Work task: Lines below that hold the word "next" must be copied in full.

(Items from a data source)
========

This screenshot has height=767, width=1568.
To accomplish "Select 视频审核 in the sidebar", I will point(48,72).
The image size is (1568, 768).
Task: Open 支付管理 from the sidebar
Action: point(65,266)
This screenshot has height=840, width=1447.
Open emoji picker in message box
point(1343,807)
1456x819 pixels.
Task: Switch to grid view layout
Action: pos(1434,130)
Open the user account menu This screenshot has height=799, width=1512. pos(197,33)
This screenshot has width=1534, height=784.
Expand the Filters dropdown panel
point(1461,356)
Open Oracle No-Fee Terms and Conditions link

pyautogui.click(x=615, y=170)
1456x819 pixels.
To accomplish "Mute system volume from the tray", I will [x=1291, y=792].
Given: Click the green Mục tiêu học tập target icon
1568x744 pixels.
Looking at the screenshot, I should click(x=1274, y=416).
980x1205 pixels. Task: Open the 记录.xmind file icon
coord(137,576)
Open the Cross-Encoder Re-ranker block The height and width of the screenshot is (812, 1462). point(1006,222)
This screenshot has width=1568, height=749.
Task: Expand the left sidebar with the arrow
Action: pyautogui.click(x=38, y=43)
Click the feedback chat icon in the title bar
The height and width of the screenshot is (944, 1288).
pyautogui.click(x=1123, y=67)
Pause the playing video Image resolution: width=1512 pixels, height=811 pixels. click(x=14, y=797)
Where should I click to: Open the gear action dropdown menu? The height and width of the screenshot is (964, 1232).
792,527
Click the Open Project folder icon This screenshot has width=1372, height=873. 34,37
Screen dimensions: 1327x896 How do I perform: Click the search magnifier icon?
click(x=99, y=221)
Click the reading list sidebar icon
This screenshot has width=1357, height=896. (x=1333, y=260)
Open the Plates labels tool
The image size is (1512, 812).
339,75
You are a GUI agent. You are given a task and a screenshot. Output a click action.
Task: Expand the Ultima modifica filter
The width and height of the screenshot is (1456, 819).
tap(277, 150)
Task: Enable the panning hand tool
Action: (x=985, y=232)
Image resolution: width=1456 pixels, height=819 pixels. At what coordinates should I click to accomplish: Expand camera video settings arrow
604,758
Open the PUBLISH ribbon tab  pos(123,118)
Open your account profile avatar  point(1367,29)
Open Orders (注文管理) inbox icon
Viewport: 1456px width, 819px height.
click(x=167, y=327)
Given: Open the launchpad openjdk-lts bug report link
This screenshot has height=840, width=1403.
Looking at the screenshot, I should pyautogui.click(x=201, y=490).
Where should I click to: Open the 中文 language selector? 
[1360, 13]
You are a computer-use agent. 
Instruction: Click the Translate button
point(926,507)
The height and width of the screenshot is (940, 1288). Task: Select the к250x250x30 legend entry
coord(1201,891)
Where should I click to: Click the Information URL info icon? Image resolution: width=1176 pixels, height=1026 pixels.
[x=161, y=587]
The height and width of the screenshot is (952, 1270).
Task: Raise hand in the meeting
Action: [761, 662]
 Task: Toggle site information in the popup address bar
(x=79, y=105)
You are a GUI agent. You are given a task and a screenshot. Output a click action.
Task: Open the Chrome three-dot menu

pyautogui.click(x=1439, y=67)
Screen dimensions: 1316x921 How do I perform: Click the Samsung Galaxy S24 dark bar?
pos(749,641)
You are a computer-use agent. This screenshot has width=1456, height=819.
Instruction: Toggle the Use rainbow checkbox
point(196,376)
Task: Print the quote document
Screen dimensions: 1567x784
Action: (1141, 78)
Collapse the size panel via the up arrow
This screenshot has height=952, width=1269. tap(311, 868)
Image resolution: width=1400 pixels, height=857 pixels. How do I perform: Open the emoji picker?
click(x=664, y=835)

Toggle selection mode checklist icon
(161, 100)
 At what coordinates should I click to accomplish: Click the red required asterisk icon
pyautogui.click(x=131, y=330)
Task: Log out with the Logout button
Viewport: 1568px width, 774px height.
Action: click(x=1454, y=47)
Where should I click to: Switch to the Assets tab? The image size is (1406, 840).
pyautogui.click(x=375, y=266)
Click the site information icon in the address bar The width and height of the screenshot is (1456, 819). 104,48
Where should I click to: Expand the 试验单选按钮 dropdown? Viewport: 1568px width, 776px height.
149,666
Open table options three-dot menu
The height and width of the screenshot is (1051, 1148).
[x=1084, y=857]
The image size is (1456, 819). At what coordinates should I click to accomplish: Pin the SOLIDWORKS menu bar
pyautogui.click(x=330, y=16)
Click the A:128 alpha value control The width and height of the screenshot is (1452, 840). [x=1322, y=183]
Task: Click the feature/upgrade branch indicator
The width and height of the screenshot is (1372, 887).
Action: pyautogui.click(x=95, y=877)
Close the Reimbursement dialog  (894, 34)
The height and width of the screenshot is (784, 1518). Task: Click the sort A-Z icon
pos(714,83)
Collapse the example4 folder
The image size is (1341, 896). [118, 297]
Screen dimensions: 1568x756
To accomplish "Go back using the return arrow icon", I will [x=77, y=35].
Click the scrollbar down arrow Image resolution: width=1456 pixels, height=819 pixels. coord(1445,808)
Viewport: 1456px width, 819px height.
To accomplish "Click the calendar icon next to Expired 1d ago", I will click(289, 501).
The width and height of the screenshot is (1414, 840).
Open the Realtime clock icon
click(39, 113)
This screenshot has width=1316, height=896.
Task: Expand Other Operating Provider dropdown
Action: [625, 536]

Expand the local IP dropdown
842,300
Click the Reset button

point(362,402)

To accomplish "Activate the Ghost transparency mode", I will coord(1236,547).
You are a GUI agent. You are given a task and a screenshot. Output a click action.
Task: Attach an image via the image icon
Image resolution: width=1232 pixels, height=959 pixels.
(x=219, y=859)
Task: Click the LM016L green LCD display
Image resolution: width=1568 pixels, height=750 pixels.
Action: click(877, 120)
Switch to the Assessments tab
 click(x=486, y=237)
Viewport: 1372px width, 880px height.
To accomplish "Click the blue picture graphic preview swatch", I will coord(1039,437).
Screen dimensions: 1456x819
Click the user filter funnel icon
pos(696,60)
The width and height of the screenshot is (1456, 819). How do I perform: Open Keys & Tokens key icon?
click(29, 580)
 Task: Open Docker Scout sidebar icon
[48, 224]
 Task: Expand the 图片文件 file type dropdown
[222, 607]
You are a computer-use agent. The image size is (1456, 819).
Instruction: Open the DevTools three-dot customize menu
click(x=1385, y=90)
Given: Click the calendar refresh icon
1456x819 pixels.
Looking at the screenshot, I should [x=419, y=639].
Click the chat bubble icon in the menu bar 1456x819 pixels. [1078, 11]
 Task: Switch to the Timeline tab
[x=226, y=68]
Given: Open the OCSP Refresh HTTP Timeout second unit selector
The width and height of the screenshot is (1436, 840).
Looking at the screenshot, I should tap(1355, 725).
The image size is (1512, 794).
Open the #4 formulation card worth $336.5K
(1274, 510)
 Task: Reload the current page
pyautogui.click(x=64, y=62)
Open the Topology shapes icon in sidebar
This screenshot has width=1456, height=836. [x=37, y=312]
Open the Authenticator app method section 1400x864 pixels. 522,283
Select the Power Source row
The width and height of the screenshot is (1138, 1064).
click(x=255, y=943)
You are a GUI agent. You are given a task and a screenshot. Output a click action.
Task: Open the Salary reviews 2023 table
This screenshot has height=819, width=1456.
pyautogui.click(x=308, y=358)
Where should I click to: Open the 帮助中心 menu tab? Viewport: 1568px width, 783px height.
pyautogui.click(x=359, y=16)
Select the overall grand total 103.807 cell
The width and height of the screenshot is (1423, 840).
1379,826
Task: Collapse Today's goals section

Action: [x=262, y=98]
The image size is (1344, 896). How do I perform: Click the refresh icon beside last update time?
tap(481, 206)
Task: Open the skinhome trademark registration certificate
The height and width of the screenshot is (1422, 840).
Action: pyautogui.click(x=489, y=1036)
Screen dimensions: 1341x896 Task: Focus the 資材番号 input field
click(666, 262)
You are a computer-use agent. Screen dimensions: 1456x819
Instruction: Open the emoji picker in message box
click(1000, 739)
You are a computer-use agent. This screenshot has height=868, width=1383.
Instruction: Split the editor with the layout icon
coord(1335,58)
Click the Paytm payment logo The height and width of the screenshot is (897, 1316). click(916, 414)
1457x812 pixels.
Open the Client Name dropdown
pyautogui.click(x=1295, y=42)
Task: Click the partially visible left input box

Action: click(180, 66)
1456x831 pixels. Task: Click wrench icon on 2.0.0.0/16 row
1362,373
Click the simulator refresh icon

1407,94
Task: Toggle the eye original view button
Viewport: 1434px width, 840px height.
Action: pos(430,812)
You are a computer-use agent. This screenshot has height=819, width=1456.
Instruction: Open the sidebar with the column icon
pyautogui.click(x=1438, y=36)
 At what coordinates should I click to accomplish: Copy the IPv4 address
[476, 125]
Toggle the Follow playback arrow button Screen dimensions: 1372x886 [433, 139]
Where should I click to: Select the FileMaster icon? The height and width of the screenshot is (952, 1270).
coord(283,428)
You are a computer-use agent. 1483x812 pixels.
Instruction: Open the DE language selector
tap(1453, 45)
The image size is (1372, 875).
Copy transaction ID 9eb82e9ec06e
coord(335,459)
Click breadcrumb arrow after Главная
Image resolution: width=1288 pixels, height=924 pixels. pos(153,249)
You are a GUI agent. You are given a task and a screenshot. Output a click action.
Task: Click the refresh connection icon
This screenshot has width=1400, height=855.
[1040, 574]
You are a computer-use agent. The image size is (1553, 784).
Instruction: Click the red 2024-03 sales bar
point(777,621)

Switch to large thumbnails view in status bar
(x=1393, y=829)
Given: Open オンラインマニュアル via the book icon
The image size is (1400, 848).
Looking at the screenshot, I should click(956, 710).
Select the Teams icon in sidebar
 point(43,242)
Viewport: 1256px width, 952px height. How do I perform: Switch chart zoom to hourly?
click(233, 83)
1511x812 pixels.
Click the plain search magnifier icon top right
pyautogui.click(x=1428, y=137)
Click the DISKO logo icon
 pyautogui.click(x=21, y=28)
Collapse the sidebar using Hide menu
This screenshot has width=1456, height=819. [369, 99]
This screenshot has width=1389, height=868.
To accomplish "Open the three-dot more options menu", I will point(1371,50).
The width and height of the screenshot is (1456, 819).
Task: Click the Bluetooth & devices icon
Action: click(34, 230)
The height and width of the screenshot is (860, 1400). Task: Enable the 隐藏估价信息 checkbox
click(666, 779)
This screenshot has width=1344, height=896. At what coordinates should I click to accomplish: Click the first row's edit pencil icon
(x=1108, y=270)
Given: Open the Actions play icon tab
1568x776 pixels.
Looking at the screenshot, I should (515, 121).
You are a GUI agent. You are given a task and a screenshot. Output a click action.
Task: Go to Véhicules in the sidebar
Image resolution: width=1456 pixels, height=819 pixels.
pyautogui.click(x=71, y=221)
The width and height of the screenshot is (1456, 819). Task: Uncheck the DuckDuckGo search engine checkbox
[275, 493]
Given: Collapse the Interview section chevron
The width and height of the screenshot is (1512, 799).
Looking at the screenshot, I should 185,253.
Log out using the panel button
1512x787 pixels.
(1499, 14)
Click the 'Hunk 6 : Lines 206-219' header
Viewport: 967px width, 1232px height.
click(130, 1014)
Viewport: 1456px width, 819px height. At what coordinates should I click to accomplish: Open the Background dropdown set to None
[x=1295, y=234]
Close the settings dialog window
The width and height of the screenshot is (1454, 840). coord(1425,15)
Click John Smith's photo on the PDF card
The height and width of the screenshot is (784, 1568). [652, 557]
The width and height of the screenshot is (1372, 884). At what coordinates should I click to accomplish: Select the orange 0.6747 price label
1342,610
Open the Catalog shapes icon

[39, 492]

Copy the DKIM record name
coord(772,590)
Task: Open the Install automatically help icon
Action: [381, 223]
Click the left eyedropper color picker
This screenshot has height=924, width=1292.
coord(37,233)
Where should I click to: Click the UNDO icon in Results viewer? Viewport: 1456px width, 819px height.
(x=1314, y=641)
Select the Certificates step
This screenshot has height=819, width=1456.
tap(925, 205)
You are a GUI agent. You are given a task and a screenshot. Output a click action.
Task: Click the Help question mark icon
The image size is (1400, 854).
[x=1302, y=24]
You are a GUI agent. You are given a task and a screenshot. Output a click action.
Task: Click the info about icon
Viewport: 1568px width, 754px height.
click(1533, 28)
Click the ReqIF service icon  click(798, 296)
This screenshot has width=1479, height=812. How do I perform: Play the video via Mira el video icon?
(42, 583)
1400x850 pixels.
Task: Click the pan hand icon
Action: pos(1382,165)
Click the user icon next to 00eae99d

========

Your response:
To accomplish "Click the calendar icon next to Expired 1d ago", I will click(289, 501).
Click the user icon next to 00eae99d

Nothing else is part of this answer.